Background and objectives
The current National Institute for Health and Care Research Blood and Transplant Research Unit in Organ Donation and Transplantation (NIHR BTRU in ODT) builds on the success of its predecessor, the 2015–2022 NIHR BTRU in ODT. This was also a partnership between the University of Cambridge, Newcastle University and NHS Blood and Transplant (NHSBT). The unit ran from 1 October 2015 to 31 March 2022 and its strategic aims were to increase the number of suitable organ donors and to improve the long-term results of solid organ transplantation.
Research was carried out under five main research themes and four cross-cutting themes:
Major research findings
1. Normothermic regional perfusion (NRP) involves using a machine to recirculate a deceased donor’s blood through the thoracic and abdominal organs after death. The NRP machine warms the blood and adds oxygen to it, which reduces organ damage caused by cold storage. BTRU research led to the introduction of NRP as the UK standard of care for liver transplantation from circulatory death donors (DCDs). NRP doubled the utilisation rate of DCD livers (28% to 55%) and reduced damage to the ducts that drain bile from the liver from 20% to 2%.

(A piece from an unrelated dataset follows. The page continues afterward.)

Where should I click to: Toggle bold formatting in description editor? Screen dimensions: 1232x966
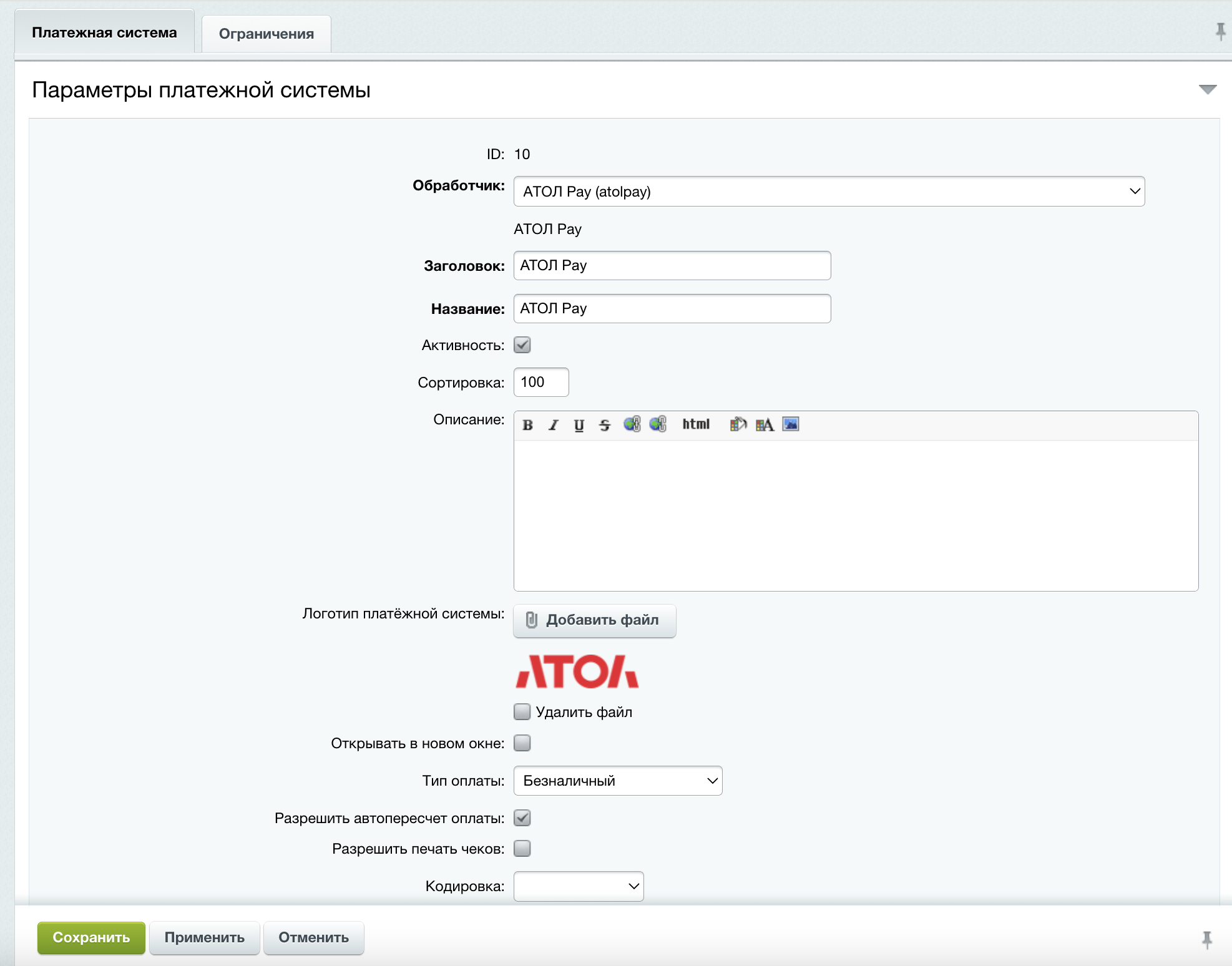tap(528, 425)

2. Normothermic machine perfusion (NMP) is a related technique that circulates warmed, oxygen-rich blood through donor organs after they have been removed from the donor (ex vivo). Our research underpinned the widespread introduction of clinical NMP for lungs, liver and kidneys. This included the world’s first multicentre clinical trial of NMP in 338 DCD kidney transplants. NMP was used to identify changes in the genes in transplant organs that predict the outcomes of liver and kidney transplantation. NMP also enabled delivery of novel therapies to discard human organs including the first-in-human study of stems cells in kidneys. Stem cells can develop into any type of cell in the human body and have the potential to repair injured cells in transplants. NMP of the lungs identified an inflammatory molecule (called interleukin 1β) that predicts whether lungs will work after transplantation.
3. The NHSBT national database was used to demonstrate the safety of transplanting organs from high-risk donors who were previously excluded (hepatitis C and HIV, meningitis/encephalitis, death from ligature asphyxiation). This was an important change in national healthcare policy.

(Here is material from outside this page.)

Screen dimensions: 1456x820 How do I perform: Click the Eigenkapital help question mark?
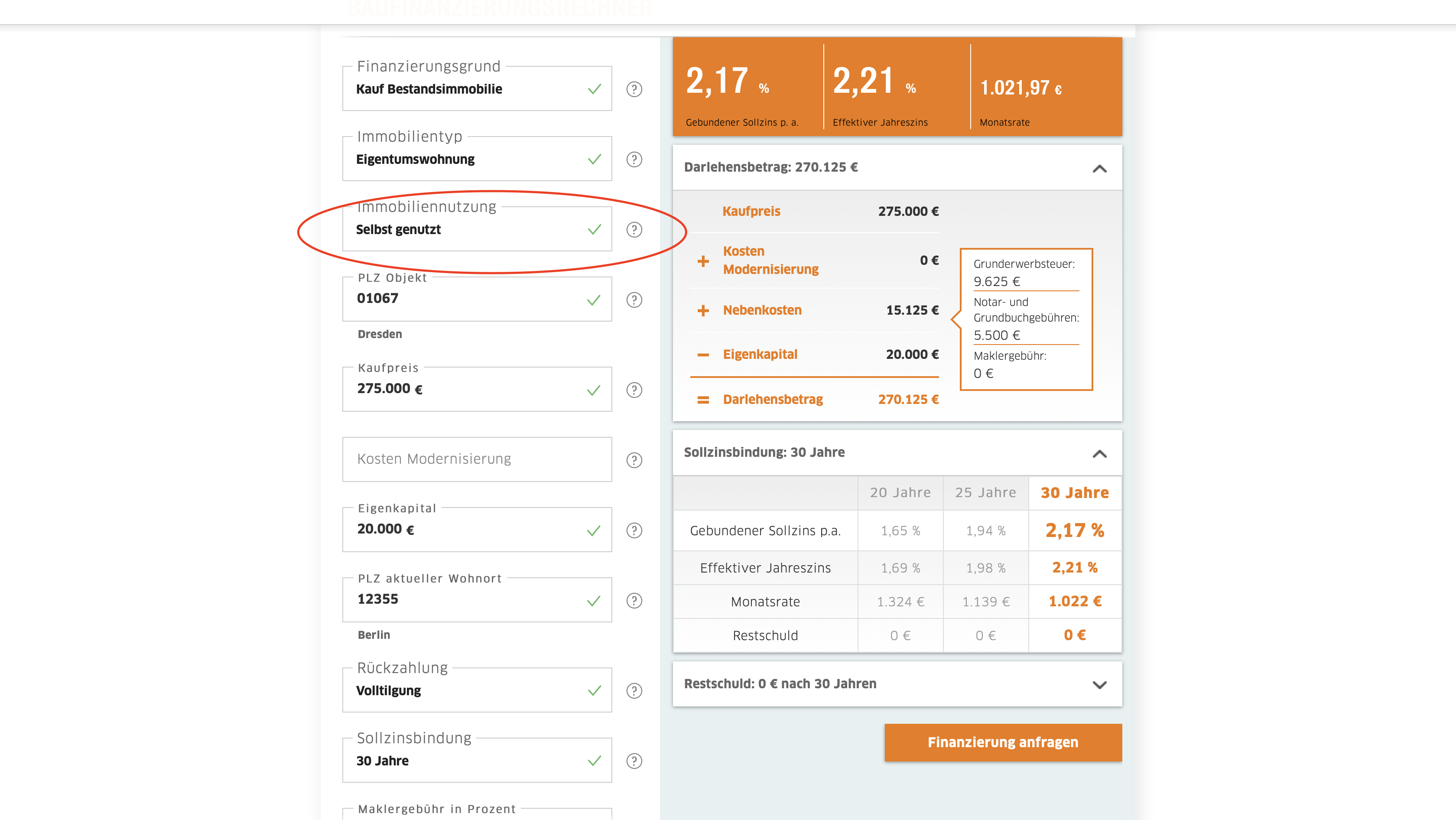(634, 530)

4. The development of antibodies against transplants is one of the commonest causes of transplant failure but it is difficult to know which antibodies are important. BTRU research designed a new laboratory method that allows measurement of the level of antibodies and how strongly they bind to transplant cells (stickiness). This allows us to ignore unimportant antibodies that previously prevented some patients from being transplanted.
5. BTRU researchers were commissioned by DHSC via NIHR to perform a systematic review and evidence synthesis in the factors influencing organ donation rates in Black, Asian and Minority Ethnic communities and conducted two workshops, culminating in a report and policy statement.
Outputs, impacts and dissemination
The BTRU leveraged an additional £19M in external grant funding including awards from the NIHR, the Medical Research Council and Wellcome. The unit published 72 papers in peer-reviewed journals (including Nature and Science). BTRU research fellows presented >80 papers to international/national meetings and were awarded the da Vinci Medal (European Society of Transplantation), the Medawar Medal and Roy Calne Prize (British Transplantation Society) and the Patey Prize (Surgical Research Society). Twelve of our research fellows were awarded a PhD.
The 2015–2022 NIHR BTRU in ODT delivered effective bidirectional research between scientists and clinical researchers that has informed changes in national transplant policy and clinical practice. The unit met its strategic aims of increasing the number of suitable organ donors and improving the long-term results of solid organ transplantation. The universities of Newcastle and Cambridge were successfully awarded NIHR BTRU status again in open competition in 2021. The new unit will build on the considerable success of the 2015–2022 BTRU in ODT to deliver world-class fundamental, clinical translational and applied health research.